_TASK INPUTS:_
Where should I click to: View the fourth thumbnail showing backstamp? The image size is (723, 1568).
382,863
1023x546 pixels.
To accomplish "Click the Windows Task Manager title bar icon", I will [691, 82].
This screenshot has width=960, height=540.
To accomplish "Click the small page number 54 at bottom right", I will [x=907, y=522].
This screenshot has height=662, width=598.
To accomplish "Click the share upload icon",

_ACTION ITEM:_
All lines from the one with "This screenshot has height=662, width=598." through the end of the material above are to be printed exactly, and only those.

_COMPLETED EXERCISE:_
This screenshot has height=662, width=598.
To accomplish "Click the share upload icon",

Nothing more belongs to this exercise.